**Work to do:**
A: In the memoir passage about wandering abroad and returning to the U.S., how long after meeting the woman in France did the narrator marry her?
B: Extend the memoir passage about wandering abroad and returning to the U.S., picking up after its final sentence.

**Passage shown:**
I also roamed aimlessly across Australia, desperately seeking meaning amidst the dry, crusted Outback under stars like glitter sprinkled on black silk.
In late 2001, I made a solemn spiritual pilgrimage to Auschwitz, the Polish Holocaust camp, where, as I walked a lonely country road just 2 months after 9/11, a mysterious white ash fell gently upon me.
I studied French in France, where I met a woman. I married her 5 weeks after we met, and after only 8 months of wedded blindness, she threw me out of our quaint Bordeaux centre-ville apartment.
This was when it began to dawn in me:
I had no idea how to really love a woman ... or how to be happy, or even grateful for all God, Life, Love had always given me.
So after 2 years wandering the planet, surviving desert bugs, capricious French women, and aggressive gurus in India, I was back in the U.S.A.
I was exhausted, and finally ready to surrender my life to something other than sadness, desperation, and my own ego.
I landed in Miami, FL, licking my divorce wounds, and got to work on helping my father and his wife launch a new company.
As a Senior Executive and "International Spokesperson" for our luxury timepiece which incorporated mind-body science technology, I was about to go on yet another adventure of a lifetime.
Oprah fell in love with it, and in 2005, I found myself backstage after a show teaching her about mind-body science.

**Raw data:**
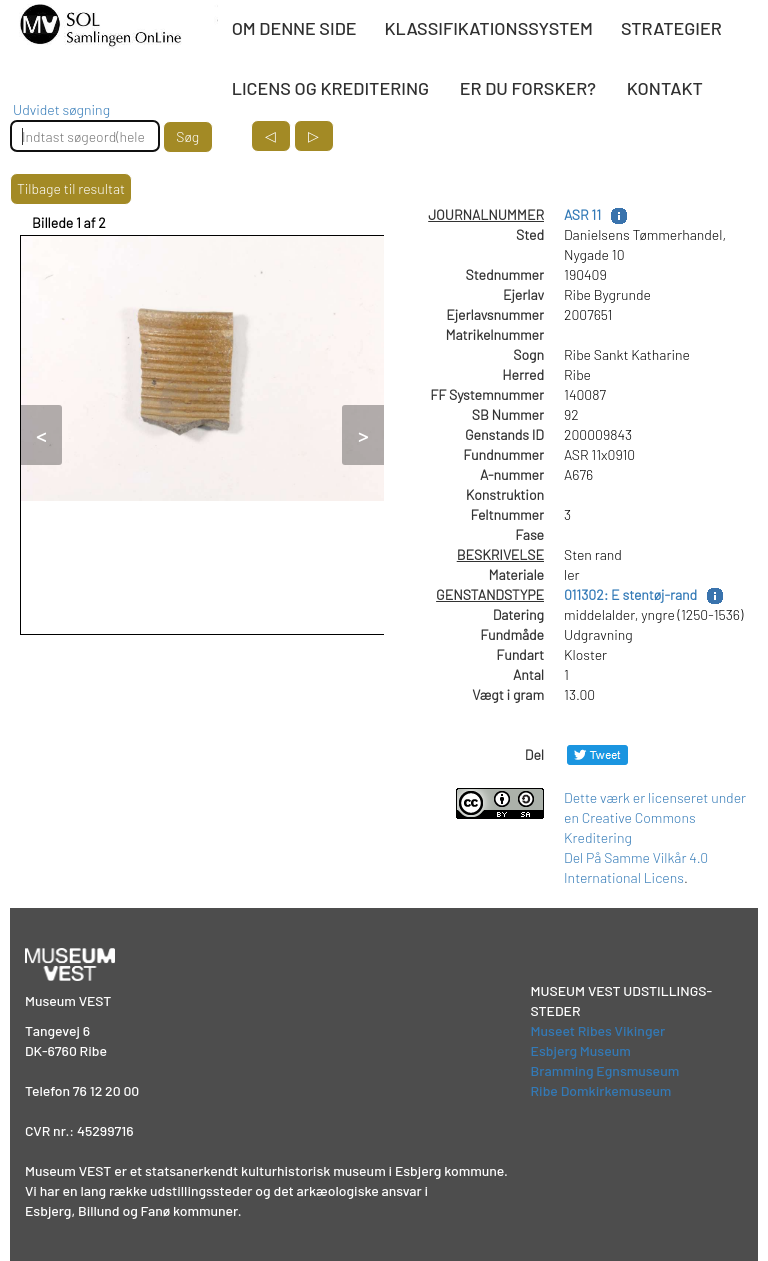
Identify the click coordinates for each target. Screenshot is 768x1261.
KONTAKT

**Answers for this exercise:**
A: Five weeks after they met.

B:
After helping grow our company from $0 to $50 million in sales in just 5 years, I grew weary and left for yet another adventure: Transformational Entertainment Artist Manager and Event Producer.
In August 2007, I made $10,000+ as a watch company executive. The very next month, my first managing a spiritual music band … I made $25.
In 2009-2010, I took conscious pop artists, Here II Here, on a 12-month performance tour of the United States and Canada, performing over 200 concerts in 33 states.
As both Here II Here’s manager and a "transformational events" producer, I worked projects featuring worldwide luminaries like the Dalai Lama’s Spiritual Advisor, the Oracle of Tibet, Eckhart Tolle, Deepak Chopra, Byron Katie, Marianne Williamson, Don Miguel Ruiz, Michael Beckwith, Deva Premal, Snatam Kaur and many more brilliant visionary teachers reminding humanity of life’s true wonders.
In 2012, I transitioned from managing businesses and projects to consulting artists, visionaries, and business owners in successfully managing their own.
This quickly became my Life Coaching practice.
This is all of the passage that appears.